Of course, any measure that we have about the "quality" of play is based on our own expectations of what a game should play like. These are very culturally bound, and are also tied up to things like the experience of time—which is much different in other societies that have different expectations of how long things should take! In fact, the point of the game can be to pass time, people have filmed mancala players in certain places get up and leave a game in the middle, and someone else takes over their spot; playing to the end and crowning the winner isn't the important part, it's the experience of the game. 

Regardless of this, culturally specific rules of etiquette and social pressure apply in gameplay. Post-Industrial Euroamerican attitudes toward play say that there should be a winner, and all scenarios in the rules should be accounted for, otherwise players will take advantage of loopholes that will allow them, for example, to avoid defeat forever. This speeds up games and forces them to come to a conclusion, making them fit a certain paradigm of how games should be played.

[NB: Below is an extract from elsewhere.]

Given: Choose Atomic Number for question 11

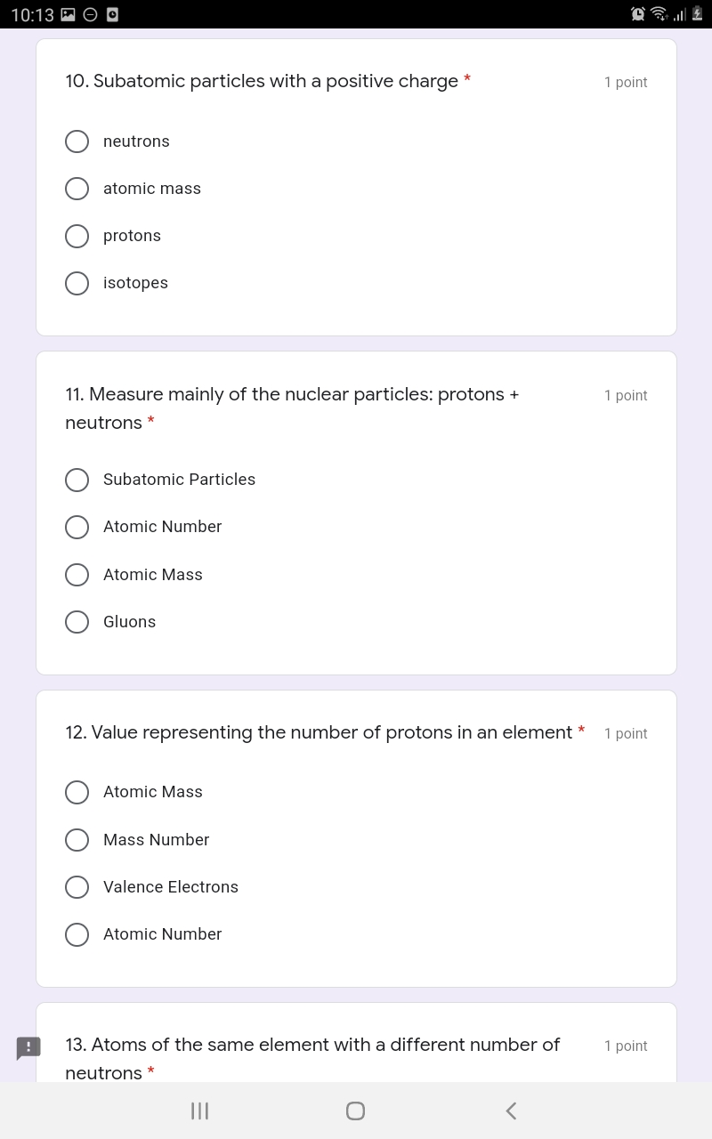Looking at the screenshot, I should [77, 527].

That's one way to avoid antisocial play behavior, but other groups have taken other informal strategies to counter this, and in some cases that is merely the social pressure to play in a certain way to bring the game to a conclusion—because the way you play reveals something to your opponents about who you are, and you still have to interact with them outside the game!

The purpose of our project is to document what is known about the games, and analyze them for various metrics to see if something might be reasonably missing. We can evaluate the length of games in a particular region or time, to see if, for example, a draughts game for that place plays much longer than other games for that region, and we could reasonably make an argument that there was something in place to speed it up. On the other hand, maybe we would expect a place to have games that are played in a range of times: some fast, some long. This is all research we can do and identify likely strategies based on other games that are nearby. The idea of adding compulsory capture to a draughts game involves a series of decisions: do we apply the huff rule? Is the maximum capture compulsory? Does capturing a king count more than capturing a regular piece? Each of these choices takes us further away from what the original source tells us about the game. Our primary goal, ultimately, is not to make traditional games more palatable to modern expectations of what a game should be, it is to preserve the knowledge of the games of the past and to offer reasonably playable versions based on the expectations we should have for gameplay in that time and place. 

Users are free to add their own versions of these games that they like better!


RE: The problem of "bad" games - rainrat - 04-17-2023

After looking at the translated description of Bajr, I believe the answer
is, the pieces can't move backwards (they only have the 3 moves that
advance toward the goal). Running the description
https://ludii.games/data.php?gameId=879 through Google translate:

"The pawns move one step at a time on the neighboring squares,
diagonally, vertically or horizontally **but not backwards**."

So each stone has at most 3 possible moves, and even if a player tries
to have one stone camp out in their home, eventually the other stones
will hit the goal corner and be unable to move further, and the player
will have to free up a spot in their home.

----
I then looked at Tuktuk. The implementation allowed the pawns to move
one space back, forward, or sideways. It also seemed like it could
only be a draw, but again looking at the translation:

"Each pawn can move **forward or backward at will, and as many squares
as it pleases**, but cannot jump over the partner's pawn."

I tried the revised rules in Fairy Stockfish, and the game made a lot
more sense.


RE: The problem of "bad" games - Walter.Crist - 04-18-2023

Good catch! We've fixed the rules on the website, and they'll be implemented shortly.